MIDLAND, TX (KWES) - Soon, many people around the country will look up to the sky to see a phenomenon that is visible from Earth once in a generation.
"38 years ago was the last total solar eclipse visible to the United States. The last one that went coast to coast was in 1902," said Zach Coker, Director of the Marian West and William Blanton Blakemore Planetarium.
But astronomers say if you want to catch this event at it's best, you'll want to be timely.
"1 p.m. Just after 1 p.m., the moon will be as far in front of the sun as it will appear," said Coker.
At that time, you'll only be able to see about 25% of the sun.
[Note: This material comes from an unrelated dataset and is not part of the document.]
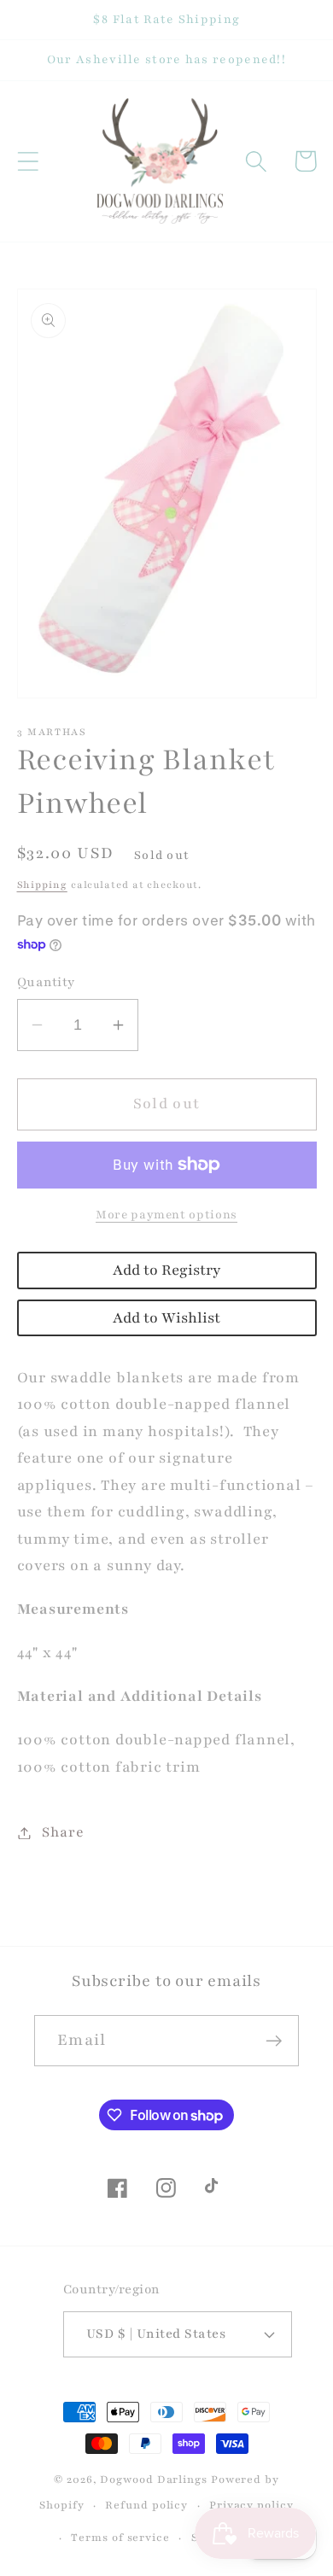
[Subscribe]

Now, during the eclipse, it may be hard to see just how much darker it really becomes.
"One of the things I like to do is pick an object and make note of what it looks like before it starts and make note of it during totality to see the difference," said Coker.
The Museum of the Southwest and the Sibley Nature Center are hosting a viewing party at the Blakemore Planetarium starting at noon and running until 2 p.m. There will be food trucks on site as well as some outdoor fun.
"We'll have telescopes outside that people can view the sun with. We will also be handing out solar glasses. We'll have live views from around the country as well," said Coker.
No matter where you plan to watch the eclipse, Zach says to never look at the sun without protective gear. He recommends purchasing solar glasses but if that is not an option, there are a couple alternatives.
"You can use welders glass or welders goggles. That's gonna be the other safest thing to use," said Coker.
Coker reminds eclipse viewers to stay hydrated, wear sunblock and dress cool in order to truly enjoy this rare experience.